━━━━━ DATASET RECORDS ━━━━━
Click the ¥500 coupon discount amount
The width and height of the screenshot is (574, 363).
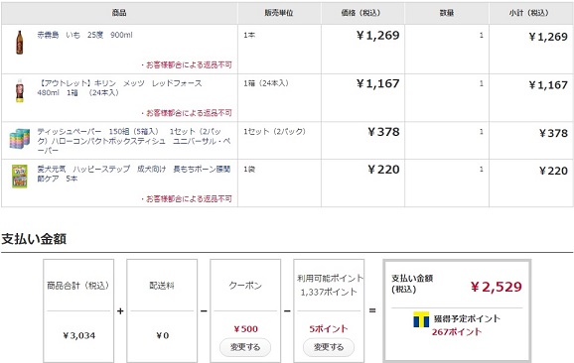[245, 329]
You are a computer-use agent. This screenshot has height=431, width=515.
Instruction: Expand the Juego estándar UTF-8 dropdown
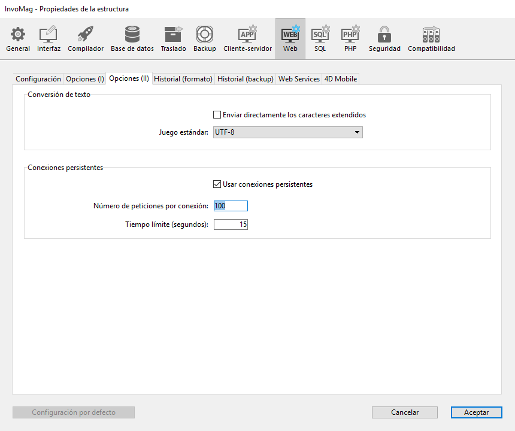click(288, 132)
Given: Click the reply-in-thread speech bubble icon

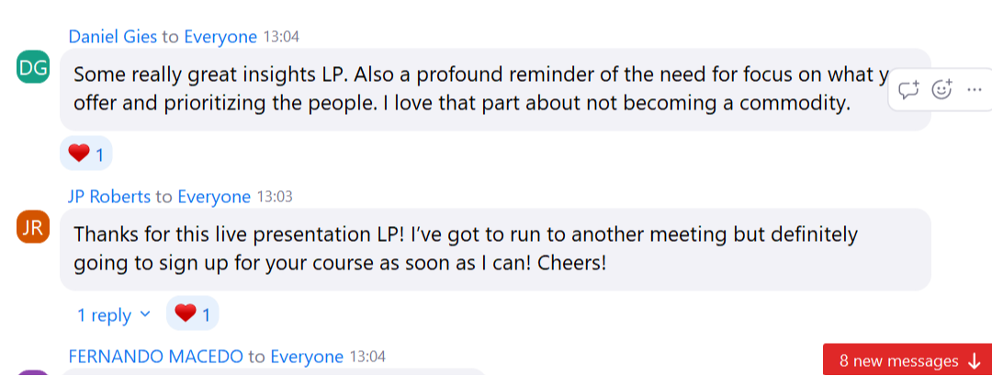Looking at the screenshot, I should pyautogui.click(x=909, y=90).
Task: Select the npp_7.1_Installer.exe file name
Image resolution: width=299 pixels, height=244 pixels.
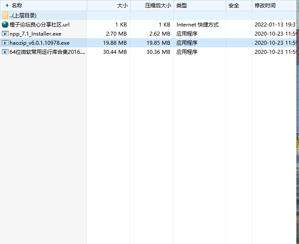Action: click(x=36, y=34)
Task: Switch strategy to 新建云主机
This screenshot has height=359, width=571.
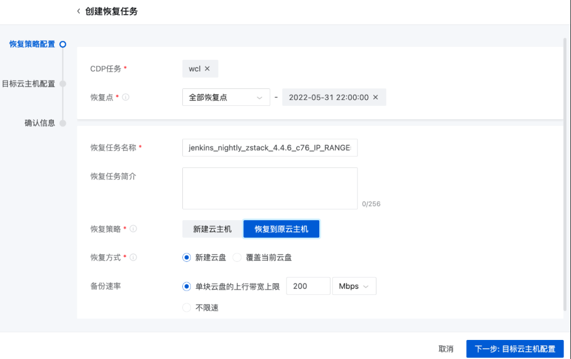Action: (213, 229)
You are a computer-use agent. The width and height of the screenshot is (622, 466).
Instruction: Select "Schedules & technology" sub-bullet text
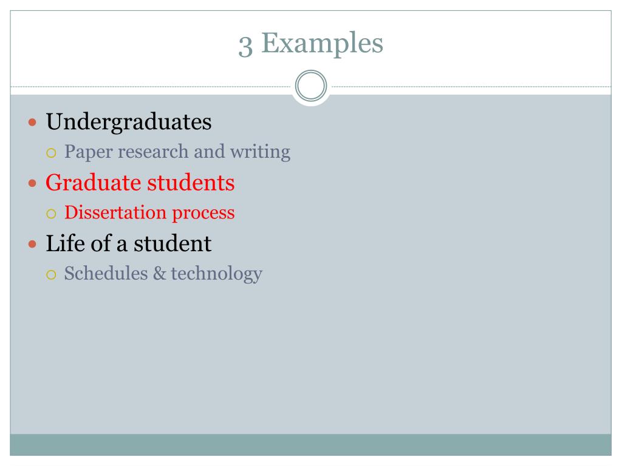[x=163, y=274]
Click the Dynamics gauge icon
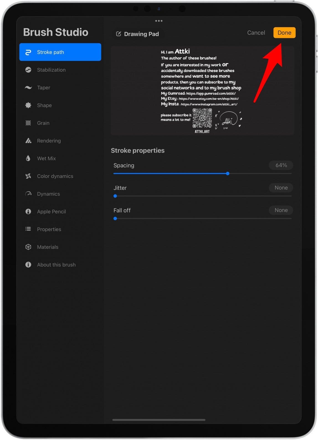318x440 pixels. pos(28,194)
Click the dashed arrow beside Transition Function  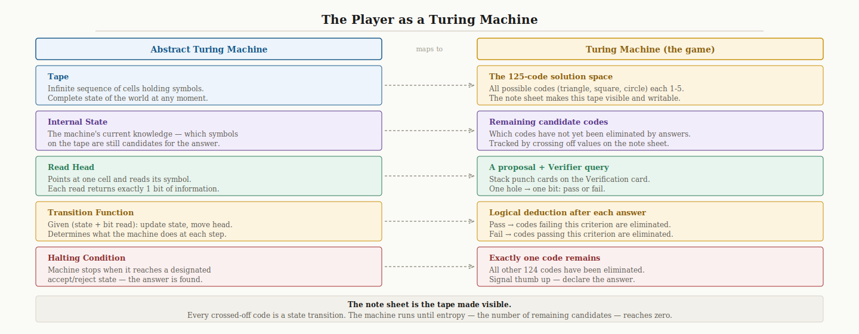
━━━━━
§ **TASK PROMPT**: Return every line from the records above that holds the word "computer".

§ **TASK RESPONSE**:
You are a computer-use agent. This screenshot has height=431, width=515.
You are a computer-use agent. The width and height of the screenshot is (622, 466).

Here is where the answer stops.